Assignment A:
Retype the Mt. St. Helens recovery passage word for word, starting at "While each individual" and ending at "colonizing life forms.".
Assignment B:
Answer these from the Mt. St. Helens recovery passage:
(i) What color were the flowers found on the pumice plain?
(ii) How soon after the eruption did researchers see them?
(iii) Which laboratory is Virginia Dale with?
Assignment C:
Please carry on the Mt. St. Helens recovery passage from the point where it stops.

Excerpt:
◇ ◇ ◇

While each individual discovery has proven significant in its own right, the biggest surprise overall has been the rapid rate of recovery on the lands surrounding the volcano. Within two years of the eruption, for instance, researchers were amazed to see pretty little purple flowers sprouting up on the decimated pumice plain directly beneath the volcano's exposed crater. Scientists speculate that these hardy prairie lupine (Lupinus lepidus) plants, native to the Pacific Northwest, came from seed of a plant that after surviving the eruption was likely washed downhill or transported by wind. Regardless of how they got there, though, the lupines were playing an important ecological role by improving soil quality for subsequent colonizing life forms.
Lupine has an association with a bacteria that takes nitrogen from the air and converts it into a form that other plants and animals can use," says Virginia Dale, a plant ecologist with the Oak Ridge National Laboratory who has devoted a significant portion of her career to researching ecosystem responses to the Mt. St. Helens eruption. "Since the volcanic material on the ground following the eruption had very low nutrient composition, the nitrogen provided by the lupines gave a tremendous pulse to the conditions so that when other plants came in, they had this critical element available to them.

◇ ◇ ◇

Data extract:
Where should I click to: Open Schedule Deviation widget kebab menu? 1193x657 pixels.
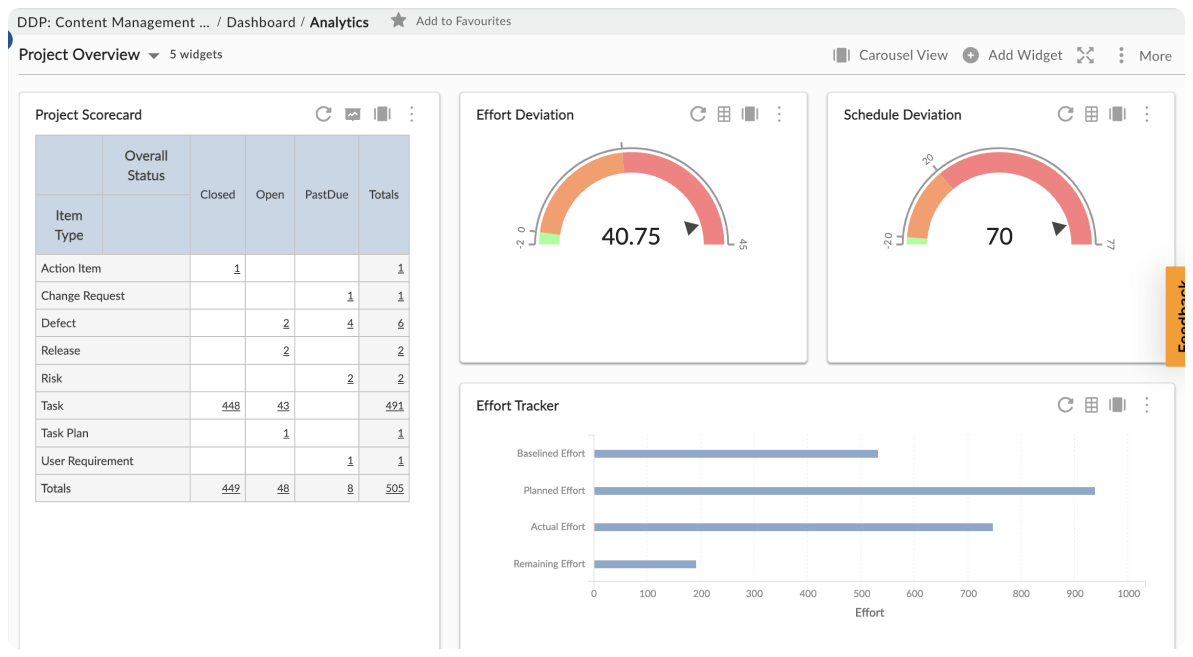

◇ ◇ ◇

Expected answer A:
While each individual discovery has proven significant in its own right, the biggest surprise overall has been the rapid rate of recovery on the lands surrounding the volcano. Within two years of the eruption, for instance, researchers were amazed to see pretty little purple flowers sprouting up on the decimated pumice plain directly beneath the volcano's exposed crater. Scientists speculate that these hardy prairie lupine (Lupinus lepidus) plants, native to the Pacific Northwest, came from seed of a plant that after surviving the eruption was likely washed downhill or transported by wind. Regardless of how they got there, though, the lupines were playing an important ecological role by improving soil quality for subsequent colonizing life forms.

Expected answer B:
(i) Purple
(ii) Within two years
(iii) The Oak Ridge National Laboratory

Expected answer C:
Indeed, within just a few more years it became apparent how well the lupines - both the prairie variety as well as the stouter broadleaf lupine (Lupinus latifolius) had done their job. By the mid-1980s, color was running up and down the recently devastated ridges surrounding Mt. St. Helens during summer flowering seasons. Fireweed (Chamerion angustifolium), common red paintbrush (Castilleja miniata), Cardwell's penstemon (Penstemon cardwellii) and other wildflowers - many of them more typical in higher-elevation alpine meadows on the flanks of neighboring cascade peaks like Mt. Rainier and Mt. Adams - dazzled researchers and day trippers alike.
For vigorous colonizing early successional species, Mt. St. Helens was quite an opportunity," says forest ecologist Peter Frenzen, who came to work for the U.S. Forest Service at Mt. St. Helens soon after the 1980 eruption. Today, Frenzen serves as monument scientist, which means he is responsible for coordinating on-going research, transferring scientific findings to visitor information programs, and monitoring the recovery of plant and animal life at Mt. St. Helens.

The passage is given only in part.